French-language cinema these days has become clouded with miserabilism (the films of the Belgian brothers Luc and Jean-Pierre Dardenne, in particular, scintillatingly evoke the experience of watching fungus grow). Despite its title, Les Misérables isn’t like that; it’s a punchy and exciting day-on-the-beat story of a newbie cop, Stéphane (Damien Bonnard), who joins two other plainclothes officers as they drive around the projects, known as “Les Bosquets,” which are filled with African immigrants and their children, many of them Muslim. As Stéphane rides in the back of an unmarked car, the driver is Gwada (Djebril Zonga), a black man who we will learn is himself a Muslim and a son of at least one African immigrant. In the passenger seat is Chris (Alexis Manenti), one of those seen-it-all white cops, who takes a dim view of humanity in general and relentlessly goads his new partner Stéphane in a tone that’s meant to be jokey but is really just nasty.

Nevertheless, in an early scene, Chris amiably chats up a resident of the projects who has just gotten out of prison — where Chris himself placed him, having arrested him many times. It’s striking how there seem to be no hard feelings on either side; Chris notes that locking up the man was all part of the job, and the man agrees. They part ways with a friendly handshake, and when the ex-con departs, Chris bets his partner he’ll be locking the guy up again soon. Is Chris a good guy or a raging jerk? It’s complicated. Everything in this movie is complicated. As with David Simon’s The Wire, there is no pigeonholing anyone based on youth, race, religion, or whether he’s got a badge. Filmmakers used to err in the direction of cheering on white men in positions of authority, then became too deterministic in the opposite direction, setting up police as a racist occupying force and impoverished minorities as hapless victims of their cruelty. Yet Ly takes humanity on a wary, case-by-case basis. Wherever he turns his eye, he might find a seam of honor or savagery. The cops behave badly, but so do the kids in the projects, who needlessly antagonize them and bear substantial blame for turning up the temperature as the film goes on. Almost everyone here is morally stained in some way, but at the same time no one seems motivated by pure malevolence either.

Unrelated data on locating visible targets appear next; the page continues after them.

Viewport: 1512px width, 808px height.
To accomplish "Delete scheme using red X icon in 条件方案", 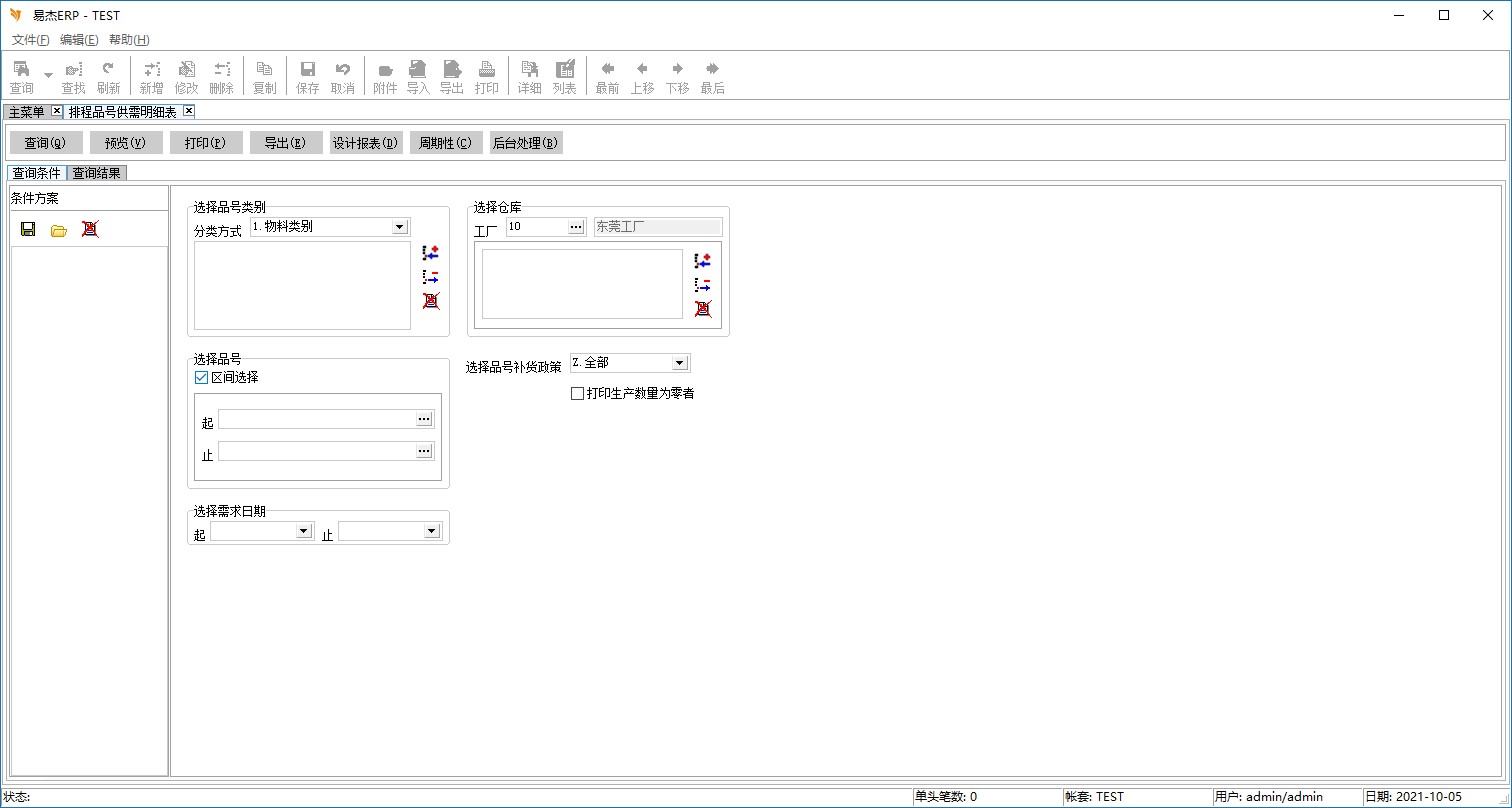I will point(90,229).
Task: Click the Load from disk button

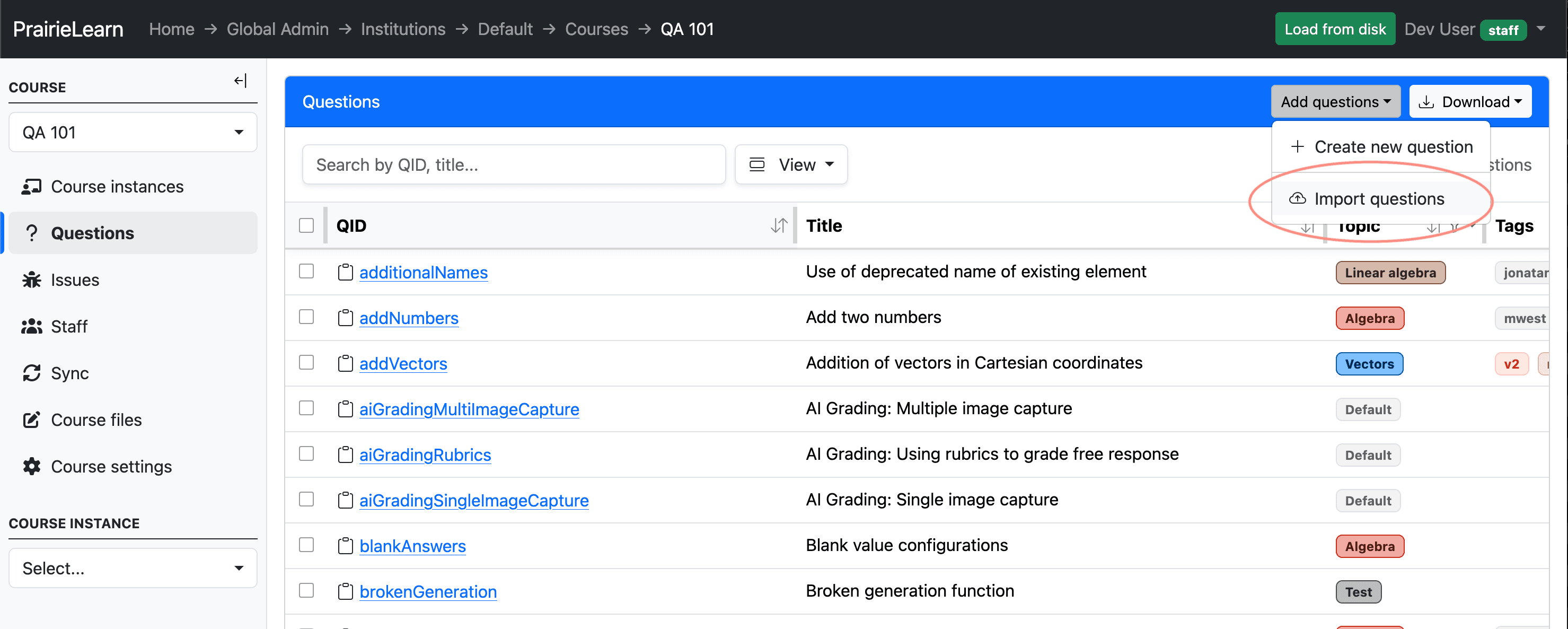Action: (1334, 29)
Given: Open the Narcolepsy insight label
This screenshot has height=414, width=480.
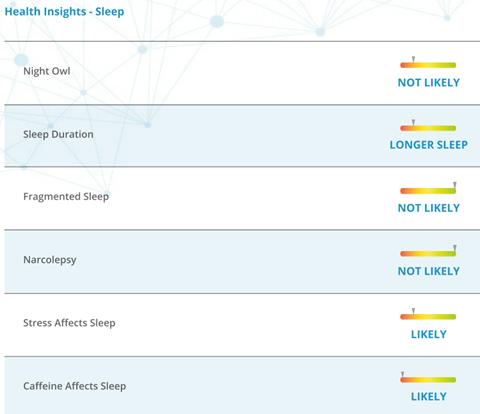Looking at the screenshot, I should click(x=50, y=260).
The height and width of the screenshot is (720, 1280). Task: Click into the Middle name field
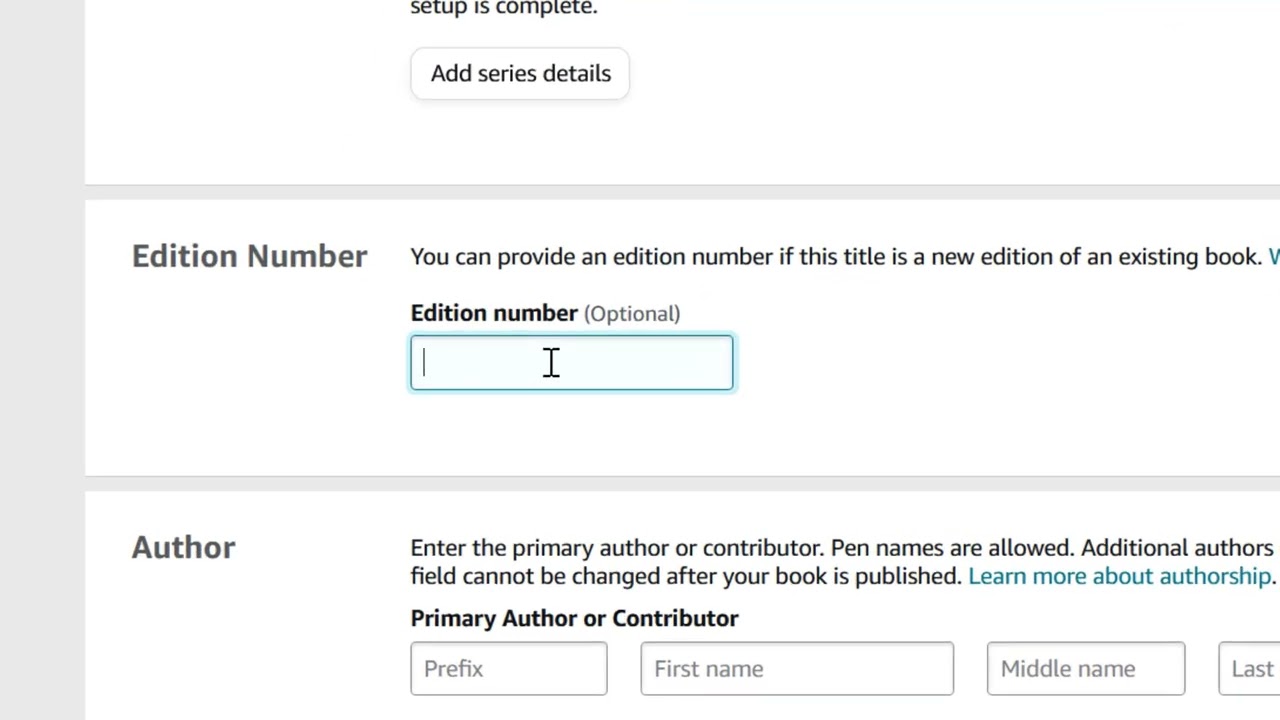click(x=1085, y=669)
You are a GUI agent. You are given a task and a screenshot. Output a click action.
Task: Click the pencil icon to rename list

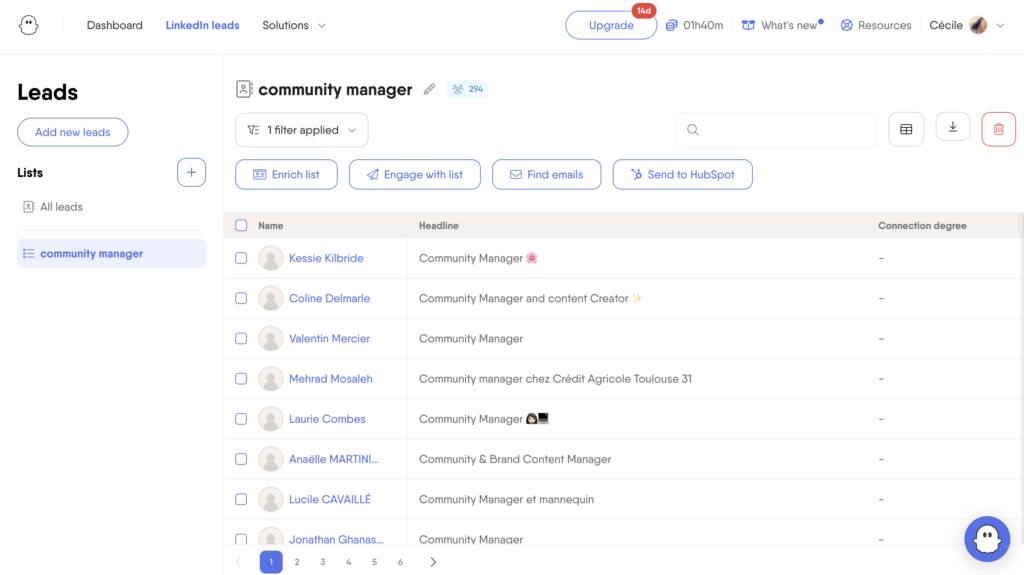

Here I’ll just point out another difference between Lee and his homonym Ly: Lee is a tourist. Ly isn’t. Lee grew up middle class, in a nice part of Brooklyn, a world apart from Bedford-Stuyvesant, where Do the Right Thing is set. Ly actually did grow up in Montfermeil. Although Ly has been open about framing this film as a response to the 2005 Paris riots and for urging more-just treatment for those who live in cités such as Montfermeil, he also rigorously avoids the traps of message movies and their lazy schematics. Those who roll into this film expecting affirmation of progressive clichés — “Ah, clearly the problem is racism, now let’s all go out for a coupe” — will be sorely frustrated by the actions of the black cop. Those who think character exists independent of environment will be frustrated too. Ly is in his early forties, unusually mature for a first-time filmmaker. That he is driven by experience, rather than merely an agenda, is evident.